They call it context engineering. The name is disputed - half of r/aiagents will tell you it’s a buzzword. They’re wrong and right at the same time.
Why prompt engineering was always a partial answer
When GPT-3 landed in 2020, the skill that emerged was prompt engineering: the art of crafting text inputs that coax better outputs from a model. Chain-of-thought. Role assignment. Few-shot examples. Constraint setting. These are real techniques. They still work.
But they were always working around a deeper problem.
Andrej Karpathy, who has been thinking about this longer than most, put it plainly in March 2026:
“It’s not really about ‘prompting’, it’s about context and spec engineering, and then all of the other harness tools.”
The distinction matters. Prompt engineering asks: what is the best way to phrase this instruction? Context engineering asks: what does this model need to know, in what form, assembled how, to have any chance of doing this task correctly?
The Paris hotel example from IBM Technology’s widely-watched explainer video is instructive. An agent booked a hotel in Paris, Kentucky instead of Paris, France. You could frame that as a prompting failure - the instruction wasn’t specific enough. But it’s more accurately a context failure: the agent didn’t have access to the user’s calendar, didn’t have a tool to verify the conference location, and didn’t have the travel policy that would have bounded its choices. Better wording would not have fixed this. Better context architecture would have.
IBM Technology’s transcript cuts to the core:
“Prompt engineering gives you better questions. Context engineering gives you better systems.”
The anatomy of what the model actually sees
When a production agent makes an inference call, the context window is not a blank slate filled with your prompt. It is an assembled artifact, and at scale, most of it is dynamic.

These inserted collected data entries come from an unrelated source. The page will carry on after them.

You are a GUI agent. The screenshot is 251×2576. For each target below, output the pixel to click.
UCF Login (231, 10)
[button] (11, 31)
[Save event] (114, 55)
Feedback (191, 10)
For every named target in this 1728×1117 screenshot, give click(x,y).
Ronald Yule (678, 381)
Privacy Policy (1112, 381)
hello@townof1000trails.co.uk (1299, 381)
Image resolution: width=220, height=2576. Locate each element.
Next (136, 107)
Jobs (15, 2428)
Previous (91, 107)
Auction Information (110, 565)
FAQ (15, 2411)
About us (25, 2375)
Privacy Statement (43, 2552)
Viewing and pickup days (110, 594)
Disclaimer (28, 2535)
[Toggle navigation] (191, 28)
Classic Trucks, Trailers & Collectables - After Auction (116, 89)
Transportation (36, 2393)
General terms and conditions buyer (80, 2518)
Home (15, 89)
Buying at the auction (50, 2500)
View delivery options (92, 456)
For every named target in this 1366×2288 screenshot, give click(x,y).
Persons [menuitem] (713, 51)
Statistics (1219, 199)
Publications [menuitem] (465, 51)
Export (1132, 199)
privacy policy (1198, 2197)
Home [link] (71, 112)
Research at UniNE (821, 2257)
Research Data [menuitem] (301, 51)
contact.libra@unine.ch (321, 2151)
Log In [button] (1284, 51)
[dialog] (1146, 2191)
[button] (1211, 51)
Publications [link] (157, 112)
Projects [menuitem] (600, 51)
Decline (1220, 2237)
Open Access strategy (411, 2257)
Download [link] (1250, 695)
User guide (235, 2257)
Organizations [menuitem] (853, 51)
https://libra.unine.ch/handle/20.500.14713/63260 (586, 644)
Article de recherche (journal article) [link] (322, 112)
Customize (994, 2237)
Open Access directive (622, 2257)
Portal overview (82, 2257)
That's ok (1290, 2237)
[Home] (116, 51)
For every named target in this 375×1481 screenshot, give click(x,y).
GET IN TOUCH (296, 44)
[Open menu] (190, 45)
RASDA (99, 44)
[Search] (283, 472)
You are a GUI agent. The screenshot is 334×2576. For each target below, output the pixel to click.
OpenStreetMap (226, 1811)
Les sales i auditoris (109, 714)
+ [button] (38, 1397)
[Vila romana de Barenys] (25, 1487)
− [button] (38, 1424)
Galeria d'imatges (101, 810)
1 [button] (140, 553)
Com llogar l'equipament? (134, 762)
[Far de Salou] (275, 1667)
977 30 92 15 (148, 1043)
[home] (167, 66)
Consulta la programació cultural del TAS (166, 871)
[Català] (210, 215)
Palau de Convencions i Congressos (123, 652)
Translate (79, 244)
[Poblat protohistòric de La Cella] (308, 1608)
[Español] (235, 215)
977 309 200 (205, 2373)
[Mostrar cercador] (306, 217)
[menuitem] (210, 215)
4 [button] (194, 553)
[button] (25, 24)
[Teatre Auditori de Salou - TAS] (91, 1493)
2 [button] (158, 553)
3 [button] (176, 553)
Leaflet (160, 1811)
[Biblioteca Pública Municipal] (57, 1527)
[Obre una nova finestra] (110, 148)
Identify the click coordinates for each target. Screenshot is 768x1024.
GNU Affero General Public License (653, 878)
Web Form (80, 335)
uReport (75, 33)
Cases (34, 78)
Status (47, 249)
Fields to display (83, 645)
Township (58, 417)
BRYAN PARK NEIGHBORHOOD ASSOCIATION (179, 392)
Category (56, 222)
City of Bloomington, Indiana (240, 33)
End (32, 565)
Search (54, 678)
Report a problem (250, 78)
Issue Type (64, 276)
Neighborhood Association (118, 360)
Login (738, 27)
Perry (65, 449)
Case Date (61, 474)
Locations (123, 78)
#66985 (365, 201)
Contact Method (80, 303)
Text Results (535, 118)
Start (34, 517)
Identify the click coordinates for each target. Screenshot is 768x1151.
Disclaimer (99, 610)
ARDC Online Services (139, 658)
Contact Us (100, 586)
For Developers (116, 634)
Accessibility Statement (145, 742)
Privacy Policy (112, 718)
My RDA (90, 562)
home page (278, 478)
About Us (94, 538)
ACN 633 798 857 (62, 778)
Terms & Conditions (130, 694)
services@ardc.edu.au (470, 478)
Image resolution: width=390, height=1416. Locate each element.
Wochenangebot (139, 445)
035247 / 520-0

IBM Technology’s benchmark holds: roughly 20% of the context is static (system instructions, tool definitions, identity and safety guardrails), and 80% is dynamically assembled at runtime. That runtime assembly includes retrieved documents from vector stores, compressed conversation history, agent scratchpad and task state, current tool outputs, and the injected task-specific data that makes this call different from the last one.
The critical insight is that the 80% is the engineering problem. Static instructions are a one-time design decision. The dynamic 80% is what changes with every call, every user, every task state. Every decision about what to retrieve, how to compress conversation history, when to prune tool outputs - those are architectural decisions with direct, measurable impact on output quality.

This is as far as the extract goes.